The transistor can be replaced by many equivalents, like the 2N2222, 2N2218 or even the BD135. For the 2N2218 and BD135 the power voltage can be increased to 12 V, extending the range to 500 m or even more.
Using and Adjusting
Place the transmitter near a receiver tuned to a random point of the dial between 90 and 100 MHz. Afterwards, adjust the CV with an appropriate plastic or wood screw driver, tuning the transmitter until its signal is received.
Find the strongest signal, because you can get confused, tuning one or two harmonics.
The harmonics can be easily identified because they are weak, disappearing when you carry the receiver away from the transmitter. If the reader does not like the transmitted tone, he/she can change it by replacing the appropriate components. The whole circuit can be placed inside a plastic box.
Competition:
Fox Hunter—this is a competition implemented with the aid of this transmitter. Schools, Clubs and Associations can use this project as part of their recreation programs. After explaining how the transmitters operate and how to use the directivity of an antenna to locate a radio source, the professor or another person tells all the competitors to tune in their radio receivers to find the transmitter signals, and then the own transmitter.
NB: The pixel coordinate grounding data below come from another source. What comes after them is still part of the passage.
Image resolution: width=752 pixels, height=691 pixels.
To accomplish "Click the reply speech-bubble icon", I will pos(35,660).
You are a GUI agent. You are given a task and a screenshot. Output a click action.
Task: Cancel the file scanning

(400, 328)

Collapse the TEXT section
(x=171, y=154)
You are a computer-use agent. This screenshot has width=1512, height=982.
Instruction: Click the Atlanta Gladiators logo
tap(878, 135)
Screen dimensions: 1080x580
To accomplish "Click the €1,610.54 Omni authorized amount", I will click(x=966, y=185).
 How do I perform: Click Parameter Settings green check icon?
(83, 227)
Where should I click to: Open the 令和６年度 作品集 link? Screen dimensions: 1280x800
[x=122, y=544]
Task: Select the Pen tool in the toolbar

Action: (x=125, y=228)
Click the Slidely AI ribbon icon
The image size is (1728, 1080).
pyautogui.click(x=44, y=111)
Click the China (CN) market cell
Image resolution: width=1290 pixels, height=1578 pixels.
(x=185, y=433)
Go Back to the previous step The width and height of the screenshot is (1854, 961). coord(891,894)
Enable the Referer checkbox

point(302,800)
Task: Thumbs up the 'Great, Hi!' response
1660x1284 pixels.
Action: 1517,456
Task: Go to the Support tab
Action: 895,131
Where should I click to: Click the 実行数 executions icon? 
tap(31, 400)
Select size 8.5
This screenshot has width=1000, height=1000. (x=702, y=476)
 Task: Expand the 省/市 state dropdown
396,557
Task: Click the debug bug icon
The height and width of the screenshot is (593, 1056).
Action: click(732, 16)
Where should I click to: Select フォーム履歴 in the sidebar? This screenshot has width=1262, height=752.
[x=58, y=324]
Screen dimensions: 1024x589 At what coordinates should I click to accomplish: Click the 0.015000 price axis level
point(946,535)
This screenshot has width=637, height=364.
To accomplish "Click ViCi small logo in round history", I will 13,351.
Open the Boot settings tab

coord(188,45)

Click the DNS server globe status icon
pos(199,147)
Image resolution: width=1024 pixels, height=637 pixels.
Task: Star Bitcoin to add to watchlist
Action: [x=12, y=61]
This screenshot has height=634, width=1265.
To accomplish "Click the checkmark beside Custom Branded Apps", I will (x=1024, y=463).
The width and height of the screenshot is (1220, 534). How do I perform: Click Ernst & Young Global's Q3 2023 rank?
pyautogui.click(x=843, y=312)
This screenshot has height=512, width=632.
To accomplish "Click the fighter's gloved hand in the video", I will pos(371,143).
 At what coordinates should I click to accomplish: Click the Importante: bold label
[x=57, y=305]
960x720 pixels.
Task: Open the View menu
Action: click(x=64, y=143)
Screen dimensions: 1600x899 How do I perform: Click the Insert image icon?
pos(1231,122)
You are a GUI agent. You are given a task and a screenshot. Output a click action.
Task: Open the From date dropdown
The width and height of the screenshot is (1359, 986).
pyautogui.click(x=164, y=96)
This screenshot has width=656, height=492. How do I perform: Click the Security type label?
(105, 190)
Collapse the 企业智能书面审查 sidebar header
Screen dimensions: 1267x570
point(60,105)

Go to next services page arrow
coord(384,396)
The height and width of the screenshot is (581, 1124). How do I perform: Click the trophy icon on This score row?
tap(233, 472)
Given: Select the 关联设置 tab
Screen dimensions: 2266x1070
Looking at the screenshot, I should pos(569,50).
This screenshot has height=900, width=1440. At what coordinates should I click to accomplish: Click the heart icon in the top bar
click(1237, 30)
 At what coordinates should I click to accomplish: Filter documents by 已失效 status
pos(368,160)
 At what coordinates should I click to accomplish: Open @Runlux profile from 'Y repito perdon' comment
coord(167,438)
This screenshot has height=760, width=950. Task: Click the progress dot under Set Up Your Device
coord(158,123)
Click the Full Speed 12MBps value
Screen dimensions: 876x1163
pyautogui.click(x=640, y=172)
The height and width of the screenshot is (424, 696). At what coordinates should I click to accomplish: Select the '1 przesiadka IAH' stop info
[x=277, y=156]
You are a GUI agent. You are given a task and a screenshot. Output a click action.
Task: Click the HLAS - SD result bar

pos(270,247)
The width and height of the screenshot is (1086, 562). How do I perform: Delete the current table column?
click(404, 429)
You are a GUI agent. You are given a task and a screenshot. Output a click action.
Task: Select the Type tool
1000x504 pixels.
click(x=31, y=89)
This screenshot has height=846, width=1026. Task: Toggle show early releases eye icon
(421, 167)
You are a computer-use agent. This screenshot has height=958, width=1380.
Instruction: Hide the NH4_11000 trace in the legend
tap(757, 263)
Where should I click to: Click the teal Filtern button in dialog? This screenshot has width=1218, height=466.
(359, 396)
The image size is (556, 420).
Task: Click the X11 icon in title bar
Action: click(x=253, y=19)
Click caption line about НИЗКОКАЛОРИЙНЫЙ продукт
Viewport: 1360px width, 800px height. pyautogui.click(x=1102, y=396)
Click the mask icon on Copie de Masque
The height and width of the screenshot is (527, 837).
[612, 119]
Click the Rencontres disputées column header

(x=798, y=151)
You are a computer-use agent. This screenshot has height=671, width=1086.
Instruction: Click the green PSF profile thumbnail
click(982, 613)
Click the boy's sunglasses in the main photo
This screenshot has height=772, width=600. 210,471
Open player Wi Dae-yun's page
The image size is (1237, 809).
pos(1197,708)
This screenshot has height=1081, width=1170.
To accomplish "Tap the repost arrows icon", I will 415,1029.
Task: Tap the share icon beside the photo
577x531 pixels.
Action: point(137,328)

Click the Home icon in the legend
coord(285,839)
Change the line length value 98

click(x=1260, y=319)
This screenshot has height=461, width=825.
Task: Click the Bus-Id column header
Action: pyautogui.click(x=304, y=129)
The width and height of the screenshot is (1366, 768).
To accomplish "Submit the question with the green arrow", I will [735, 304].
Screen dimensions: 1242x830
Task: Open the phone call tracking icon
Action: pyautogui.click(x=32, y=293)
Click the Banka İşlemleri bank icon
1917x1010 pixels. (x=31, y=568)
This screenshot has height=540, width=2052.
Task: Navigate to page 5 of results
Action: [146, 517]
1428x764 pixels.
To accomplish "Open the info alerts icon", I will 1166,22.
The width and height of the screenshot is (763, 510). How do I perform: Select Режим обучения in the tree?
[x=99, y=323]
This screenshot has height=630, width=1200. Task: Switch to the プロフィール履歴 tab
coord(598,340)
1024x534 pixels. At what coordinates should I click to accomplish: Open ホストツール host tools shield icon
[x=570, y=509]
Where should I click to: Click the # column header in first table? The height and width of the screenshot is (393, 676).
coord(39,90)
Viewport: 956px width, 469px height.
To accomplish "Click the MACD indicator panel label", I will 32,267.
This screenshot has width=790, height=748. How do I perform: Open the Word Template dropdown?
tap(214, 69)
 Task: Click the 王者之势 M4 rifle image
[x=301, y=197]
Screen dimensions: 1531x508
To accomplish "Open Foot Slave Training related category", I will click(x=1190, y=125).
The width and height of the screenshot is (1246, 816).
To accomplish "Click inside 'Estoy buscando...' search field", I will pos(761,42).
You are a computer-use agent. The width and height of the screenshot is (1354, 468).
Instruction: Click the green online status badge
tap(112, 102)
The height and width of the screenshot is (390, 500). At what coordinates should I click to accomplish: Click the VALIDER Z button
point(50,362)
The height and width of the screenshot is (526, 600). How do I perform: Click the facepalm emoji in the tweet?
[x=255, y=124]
The prize can be placed with the transmitter.
Another competition could be giving a prize to the one who builds highest range transmitter.
Semiconductors:
CI-1—4093B—CMOS Integrated Circuit
Q1—BF494 or equivalent—NPN silicon RF transistor
Resistors: (1/8W. 5%)
R1—39 k ohm—red, white, orange
R2—2.2 M ohm—red, red, green
R3—10 k ohm—brown, black, orange
R4—6.8 k—blue, gray, orange
R5—47 ohm—yellow, violet, black
Capacitors:
C1—47 nF—ceramic
C2—2.2 ?F—electrolytic
C3—10 nF—ceramic
C4—2.2 nF—ceramic
C5—4.7 pF—ceramic
CV—any trimmer capacitor rated to 2-20 to 5-50 pF—not critical—plastic or ceramic
Other:
L1—Coil—see previous text
S1—SPST—on/off switch
B1—6 V—4 AA, C or D cells with holder
A—Antenna—see previous text
Printed circuit board, DIL socket for the integrated circuit, plastic box to house the circuit, wires, solder, etc.